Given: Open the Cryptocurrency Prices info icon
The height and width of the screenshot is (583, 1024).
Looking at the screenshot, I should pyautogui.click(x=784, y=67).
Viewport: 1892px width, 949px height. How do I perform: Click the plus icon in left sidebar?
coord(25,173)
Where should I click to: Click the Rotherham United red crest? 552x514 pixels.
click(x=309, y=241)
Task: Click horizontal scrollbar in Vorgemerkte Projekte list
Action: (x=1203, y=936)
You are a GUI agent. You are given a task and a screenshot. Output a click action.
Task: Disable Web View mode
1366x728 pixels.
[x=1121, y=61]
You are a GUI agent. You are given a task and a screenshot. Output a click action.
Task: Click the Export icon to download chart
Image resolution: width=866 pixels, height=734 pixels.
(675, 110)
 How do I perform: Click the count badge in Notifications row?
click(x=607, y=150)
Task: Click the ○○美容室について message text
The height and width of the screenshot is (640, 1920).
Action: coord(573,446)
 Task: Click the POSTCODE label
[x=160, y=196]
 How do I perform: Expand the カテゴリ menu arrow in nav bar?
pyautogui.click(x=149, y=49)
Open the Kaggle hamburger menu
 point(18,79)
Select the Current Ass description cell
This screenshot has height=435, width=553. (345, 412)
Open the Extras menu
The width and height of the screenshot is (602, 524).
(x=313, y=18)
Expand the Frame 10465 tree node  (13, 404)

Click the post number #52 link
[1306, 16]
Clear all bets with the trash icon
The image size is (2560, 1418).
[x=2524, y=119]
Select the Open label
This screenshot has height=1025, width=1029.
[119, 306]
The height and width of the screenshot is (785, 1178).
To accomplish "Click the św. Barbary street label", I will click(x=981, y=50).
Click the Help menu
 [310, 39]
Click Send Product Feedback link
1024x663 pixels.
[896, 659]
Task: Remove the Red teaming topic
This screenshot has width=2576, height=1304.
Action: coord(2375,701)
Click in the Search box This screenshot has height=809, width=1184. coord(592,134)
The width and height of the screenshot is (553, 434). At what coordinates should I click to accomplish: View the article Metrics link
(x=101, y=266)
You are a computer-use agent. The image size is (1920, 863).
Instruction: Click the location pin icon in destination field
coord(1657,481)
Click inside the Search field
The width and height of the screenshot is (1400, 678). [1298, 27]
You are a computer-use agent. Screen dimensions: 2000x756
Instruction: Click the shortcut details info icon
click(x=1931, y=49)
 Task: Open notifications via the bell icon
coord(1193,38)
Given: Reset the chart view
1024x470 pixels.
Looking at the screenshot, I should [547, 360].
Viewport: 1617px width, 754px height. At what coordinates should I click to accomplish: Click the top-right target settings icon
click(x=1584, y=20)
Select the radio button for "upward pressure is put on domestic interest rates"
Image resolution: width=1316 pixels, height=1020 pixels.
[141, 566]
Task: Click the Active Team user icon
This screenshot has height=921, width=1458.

= = =

TASK DESCRIPTION>
Please copy exactly, and only, the lines running from the one containing "This screenshot has width=2576, height=1304." through the end of the listing.

RESULT OF THE EXERCISE>
This screenshot has width=2576, height=1304.
Action: coord(2375,701)
Click in the Search box This screenshot has height=809, width=1184. coord(592,134)
The width and height of the screenshot is (553, 434). At what coordinates should I click to accomplish: View the article Metrics link
(x=101, y=266)
You are a computer-use agent. The image size is (1920, 863).
Instruction: Click the location pin icon in destination field
coord(1657,481)
Click inside the Search field
The width and height of the screenshot is (1400, 678). [1298, 27]
You are a computer-use agent. Screen dimensions: 2000x756
Instruction: Click the shortcut details info icon
click(x=1931, y=49)
 Task: Open notifications via the bell icon
coord(1193,38)
Given: Reset the chart view
1024x470 pixels.
Looking at the screenshot, I should [547, 360].
Viewport: 1617px width, 754px height. At what coordinates should I click to accomplish: Click the top-right target settings icon
click(x=1584, y=20)
Select the radio button for "upward pressure is put on domestic interest rates"
Image resolution: width=1316 pixels, height=1020 pixels.
[141, 566]
Task: Click the Active Team user icon
This screenshot has height=921, width=1458.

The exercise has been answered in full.